The RateMyCop Saga
So even as police departments across the country are setting up sex offender registries, drug offender registries, and posting the mugs and names of suspected johns online, they also took a great deal umbrage early this month when Gino Sesto set up a site called RateMyCop.com. The premise is simple: Sesto wrote to police departments across the country, and obtained a list of the names and badge numbers of their officers. He then posted the names online in a format broken down by state and city, and encouraged users to rate their experiences with individual officers. All of the information he posted was already open to the public. He didn't post the identities of any undercover officers.

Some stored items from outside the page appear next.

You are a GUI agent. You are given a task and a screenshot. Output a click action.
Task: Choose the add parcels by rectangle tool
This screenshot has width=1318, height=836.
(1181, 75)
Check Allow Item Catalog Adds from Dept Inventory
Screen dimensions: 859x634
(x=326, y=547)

Police groups went nuts, making the dubious argument that posting the publicly-available names and badge numbers of police officers on the Internet somehow jeopardized the safety of individual officers. Sesto said he had even planned on adding a feature that would allow individual officers to write responses to complaints made against them. But police groups persisted.
Jerry Dyer, president of the California Police Chiefs Association, told Wired the site could give citizens the opportunity to "unfairly malign" individual officers, and said he'd be asking the legislature to pass a law making sites like RateMyCop.com illegal.
Last week, it all got weirder. Hosting service GoDaddy mysteriously terminated Sesto's account, and pulled RateMyCop.com offline. GoDaddy has offered several explanations to Wired's ThreatLevel blog, but thus far, none of them have made much sense. Sesto gave up on GoDaddy, and next tried to get the site hosted at RackSpace. They turned him down. After initial accepting his down payment for hosting services, a RackSpace lawyer sent a letter to Sesto stating that, "We believe that the website to be found at www.ratemycop.com as described to our sales representative could create a risk to the health and safety of law enforcement officers."
The good news is, the site's back up, now, though it isn't clear who's hosting it.
Me, I think police departments should be required to post all citizen complaints against individual officers online in a searchable database. Individual officers, their union reps, or their departments could post responses or explanations to frivolous claims. Police officers are public servants. Not only that, they're public servants with the power to arrest, detain, and use lethal force. If certain officers are the subject of repeated complaints and aren't being properly investigated internally, the public ought to be informed of that. This culture of secrecy—and of intimidating anyone who dares question it—isn't healthy.